I have 3/4 c of cooked quinoa and Am about to cook brown rice. Is there anything I should add since I’m
1/4 c short of quinoa? Also have yellow pepper and oil packed sun dried tomatoes, which I thought I’d add.
Please reply ASAP so I can start making these awesome looking burgers!
Many thanks,
Jan

Laura Wayman
7 years ago

5 stars
LOVE these!!! I’ve made them several times for my very picky family, and it’s a hit every time! I would love to have the recipe for the sauce you use on them…I have a feeling it’s better than what I’m doing. lol!

Thanks for always making my life easier with your recipes!!

Debra McDonald
7 years ago

5 stars
Hi Lauren, Have try this recipe before, we love it. I don’t have spinach and don’t want to go buy some. What can I substitute for the spinach. Thanks for a great recipe. So Good.

Aleksandra Porter
7 years ago

can you make them without rice at all only with quinoa?

T
7 years ago

Is there a variation where you don’t use brown rice?

Heidi
7 years ago

5 stars
Oh my gosh! Loved these. This was my first try making veggie burgers without beans, and I have no regrets. This was the perfect level of crunchy on the outside, textured on the inside, and a pack of flavor.

I can’t wait to make them again and experiment with different vegetables and toppings!

Michele
7 years ago

I’m excited to find a veggie burger that doesn’t have beans!
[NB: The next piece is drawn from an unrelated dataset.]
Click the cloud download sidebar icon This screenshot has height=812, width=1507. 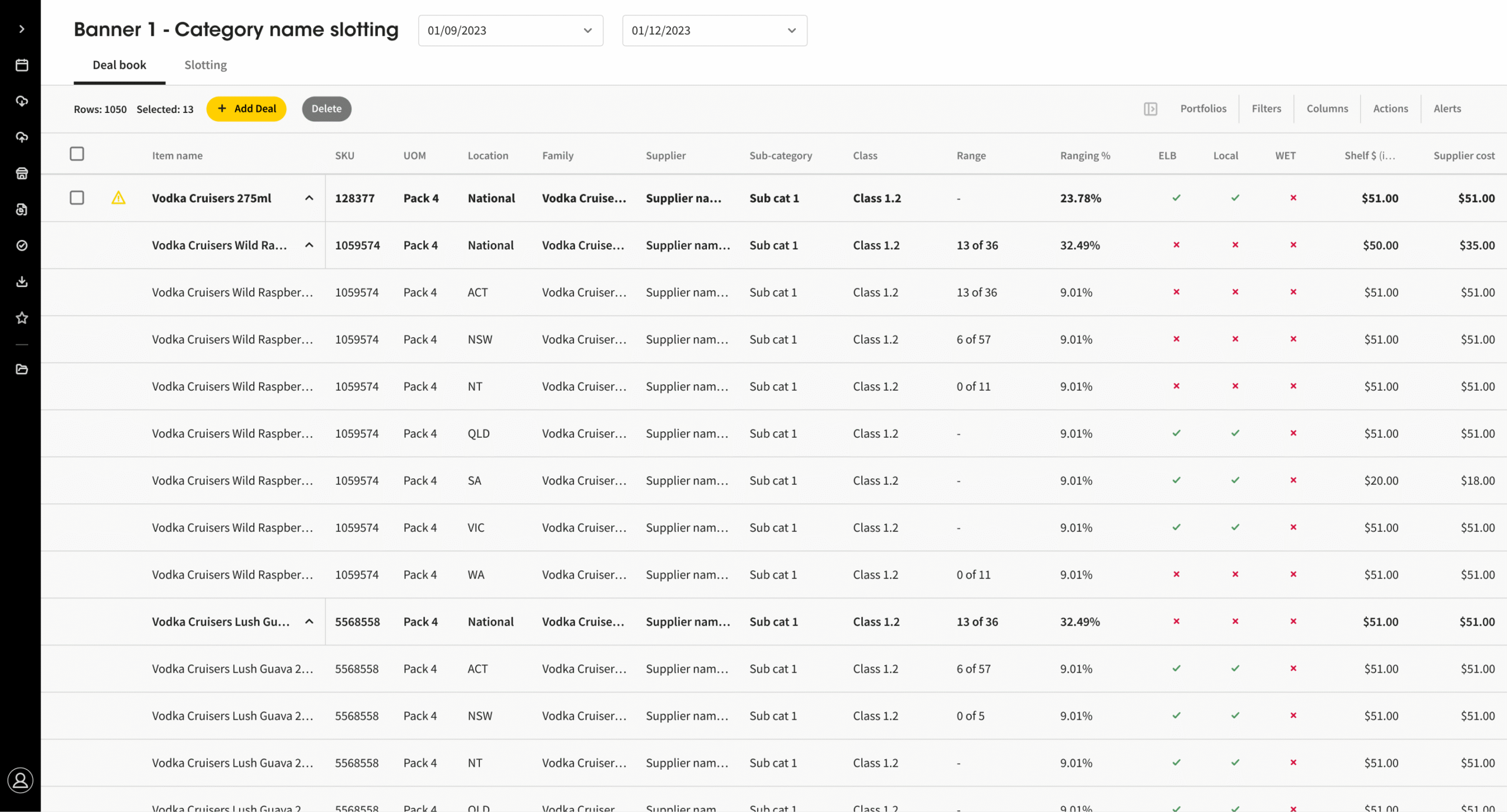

I’d like to make a batch and freeze some. Should I cook them before freezing?

Jessica Flory
8 years ago

5 stars
We LOVED these!! They held together so well and the texture was phenomenal. Absolutely delicious!! I doubled the batch and now we have a bunch in the freezer for easy lunches!!

Christin
5 years ago
Reply to  Jessica Flory

So excited to find a veggie burger recipe with no beans. Can I use something other than eggs?